Lo explica, mejor imposible, Rubén Esteller, en El Economista, edición del martes, bajo el siguiente titular: "La tarifa de la luz subirá un 10% en el primer trimestre". Al final, resulta que, con las reformas del ministro Soria (en la imagen), la tarifa de la luz puede bajar en 2013 a subir en el primer trimestre de 2014. Por las mismas causas
El ministro Soria apenas redujo las subvenciones a la energía verde y a cambio subió los impuestos. Un error
Y esto, porque el espíritu de las reformas del PP es una espada de doble filo. En efecto, pese al déficit detectado por la CNMC a octubre puede terminar el año sin déficit de tarifa, pero eso sólo supone que lo que antes pagaba el contribuyente ahora lo pague el consumidor. Ocurre que, en materia de luz, todos los contribuyentes son consumidores.

En resumen, el PP no se atrevió a reducir las subvenciones de las energías renovables porque no hace progresista y, sobre todo, porque ya afronta bastantes conflictos judiciales (ojo, sobre todo, interpuestos por los fondos y bancos financiadores del chollo renovable de Zapatero) y no quería más líos.
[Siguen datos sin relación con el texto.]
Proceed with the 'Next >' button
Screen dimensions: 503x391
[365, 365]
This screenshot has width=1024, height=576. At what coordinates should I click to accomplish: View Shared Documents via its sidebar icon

Lo que hizo Soria fue no reducir, apenas, las subvenciones a las renovables pero obligarles a pagar más impuestos a todos los productores.

Lo que nos lleva al principio de siempre: primero energía barata, luego energía verde. Entre otras cosas, porque las energías tradicionales también son verdes, más eficientes y sobre todo, mucho más baratas y no financiadas por el erario público, algo que resulta tremendamente injusto.

Llevamos una década financiando las energías eólica, fotovoltaica y termosolar. Hemos parado el déficit, pero no esta sangría de dinero, esta barbaridad zapateril, que nos ha perjudicado a todos y que todavía no hemos conseguido quitarnos de encima.